Your instructions - In the records, replace "Footer" with "Header" in the lines beginning at the one that has "This screenshot has width=1080, height=639." and stopping after the one that has "point(550,397)". Return only those lines with everything else unchanged, and leave out the pictures.

Excerpted records -
====
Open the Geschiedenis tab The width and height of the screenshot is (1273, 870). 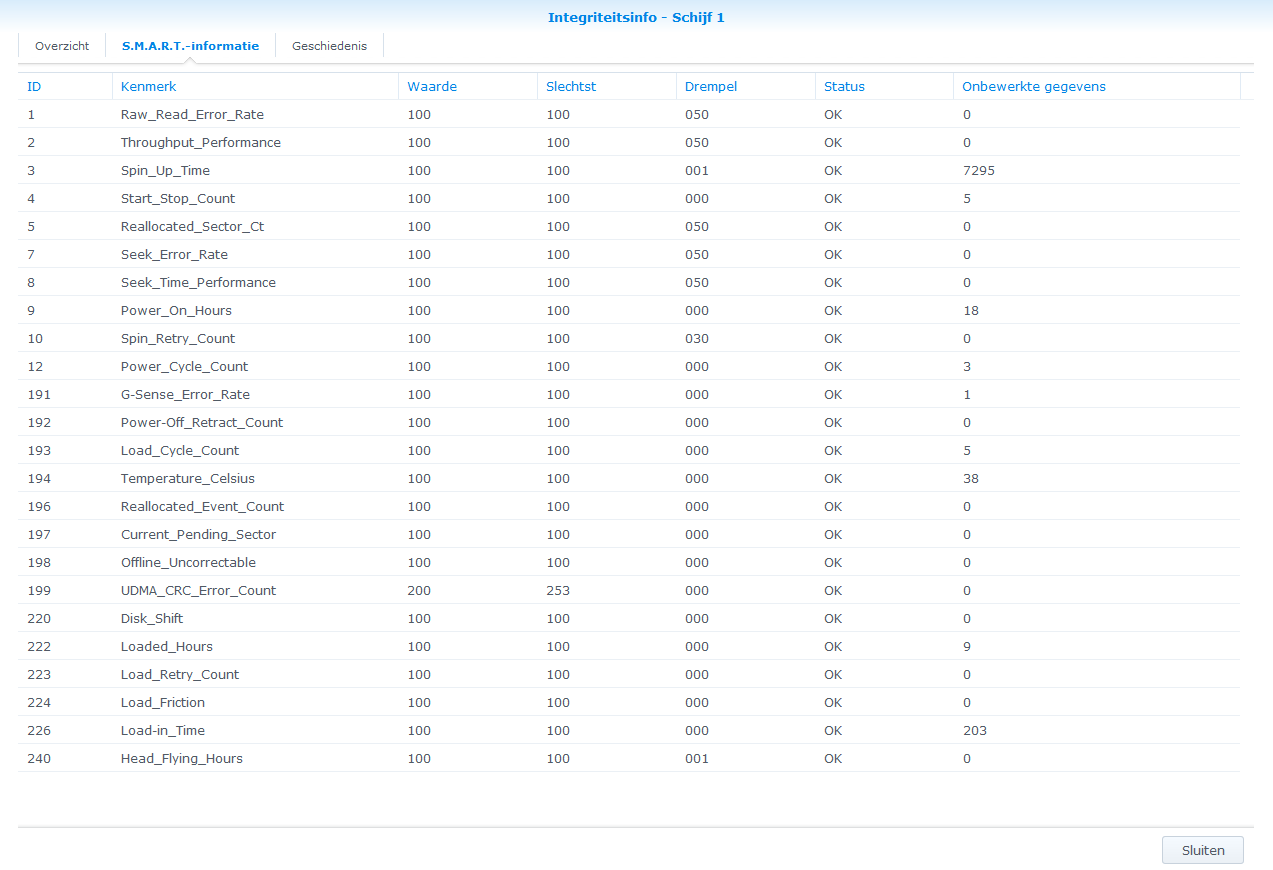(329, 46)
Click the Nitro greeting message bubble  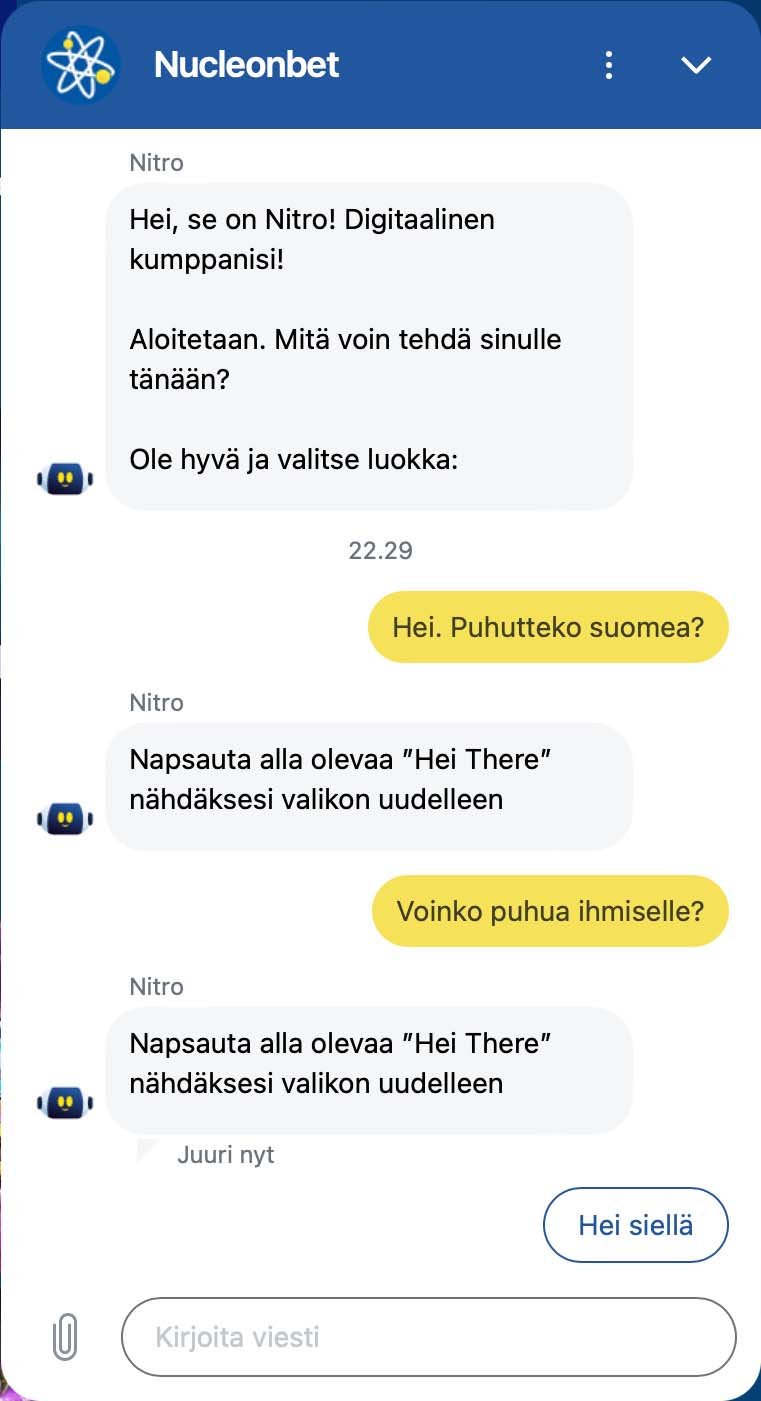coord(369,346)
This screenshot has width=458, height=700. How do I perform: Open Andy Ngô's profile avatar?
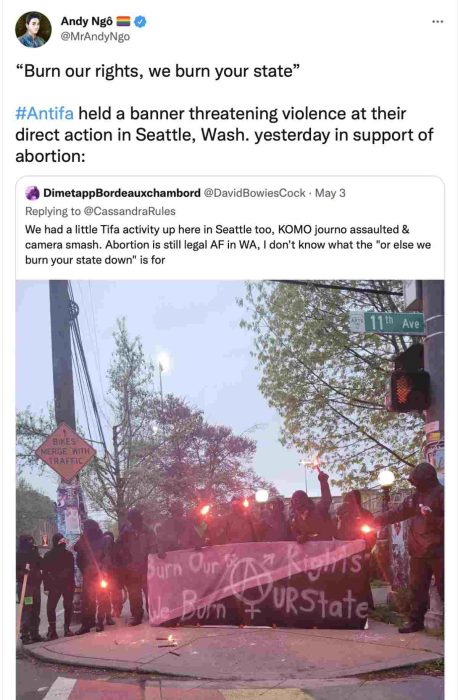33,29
====
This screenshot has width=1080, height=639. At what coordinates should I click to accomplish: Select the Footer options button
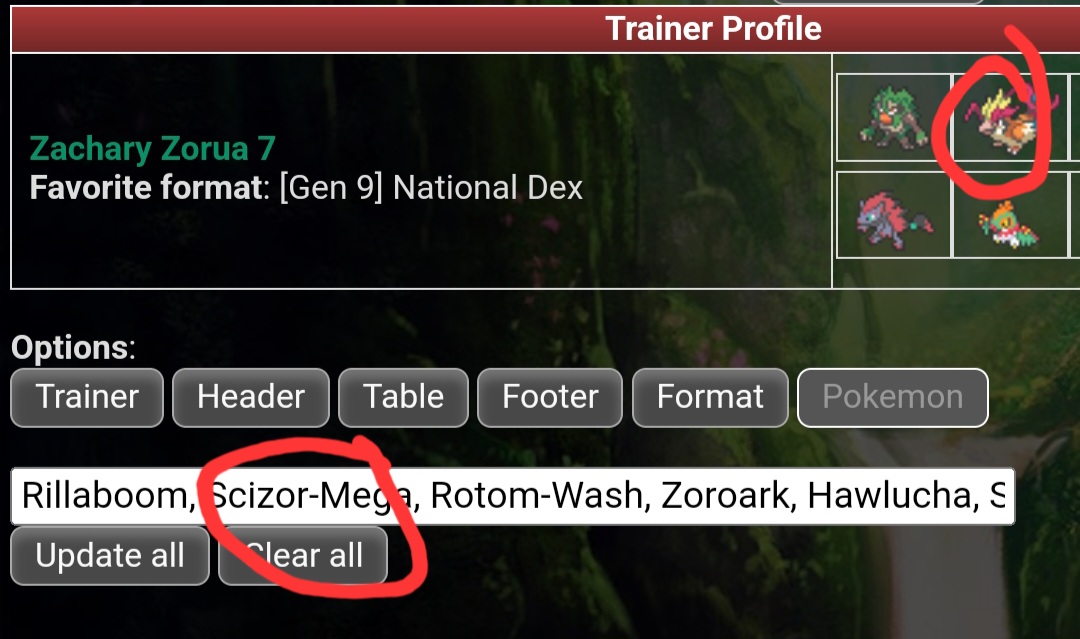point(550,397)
====
Reply to the exercise -
This screenshot has width=1080, height=639. At what coordinates should I click to accomplish: Select the Header options button
point(550,397)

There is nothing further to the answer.